Así que, como por la transgresión de uno vino la condenación a todos los hombres, de la misma manera por la justicia de uno vino a todos los hombres la justificación que produce vida. Así como por la desobediencia de un hombre muchos fueron constituidos pecadores, así también por la obediencia de uno, muchos serán constituidos justos (Romanos 5: 15-19).

Según Pablo, tenemos ante nosotros dos personajes representativos, o dos seres humanos arquetípicos: Adán y Cristo.
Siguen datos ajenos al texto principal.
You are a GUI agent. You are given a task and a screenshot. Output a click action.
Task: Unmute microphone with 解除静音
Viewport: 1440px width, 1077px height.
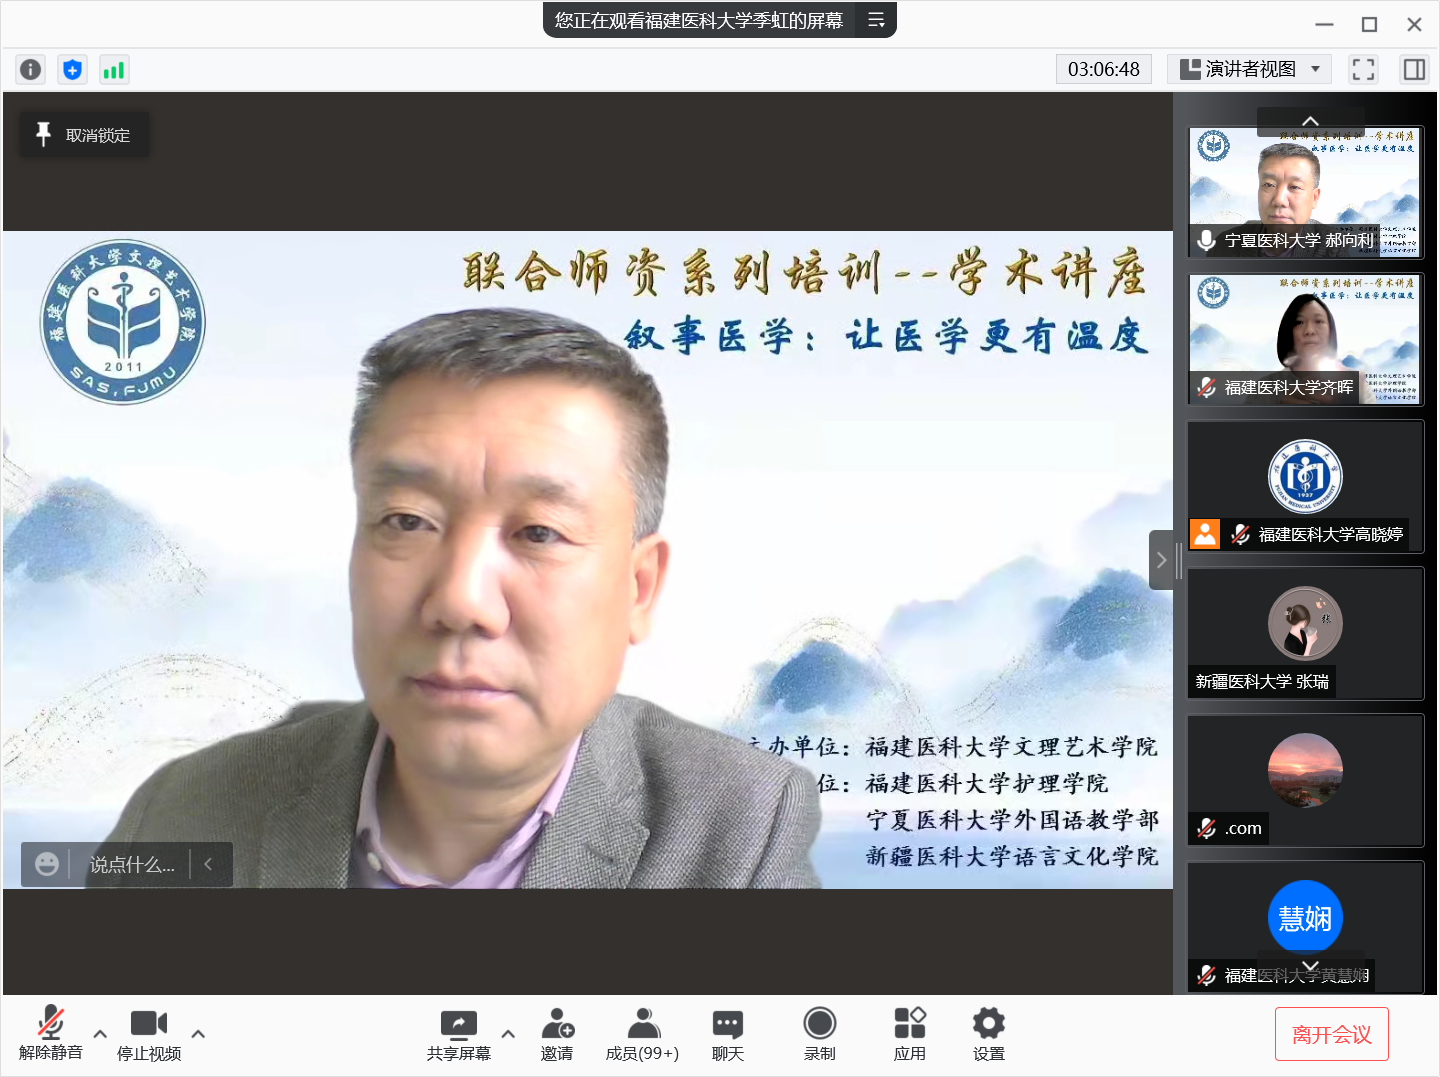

Adán fue el primer hombre, creado a imagen de Dios, y dotado de la capacidad de procrear a su propia imagen. Pero Adán pecó y por lo tanto trajo la muerte a toda la raza humana.

Cristo ha venido ahora como el nuevo hombre, el segundo Adán, para rectificar el fracaso del primer Adán, de modo que «por la justicia de un Hombre vino el don de la gracia a todos los hombres», y «por la obediencia de uno, muchos serán constituidos justos». Cristo es el único Hombre que ahora representa a todos los hombres en el sentido de que en Él ahora tenemos un nuevo punto de partida desde el cual empezar, libres del pecado y de la culpabilidad.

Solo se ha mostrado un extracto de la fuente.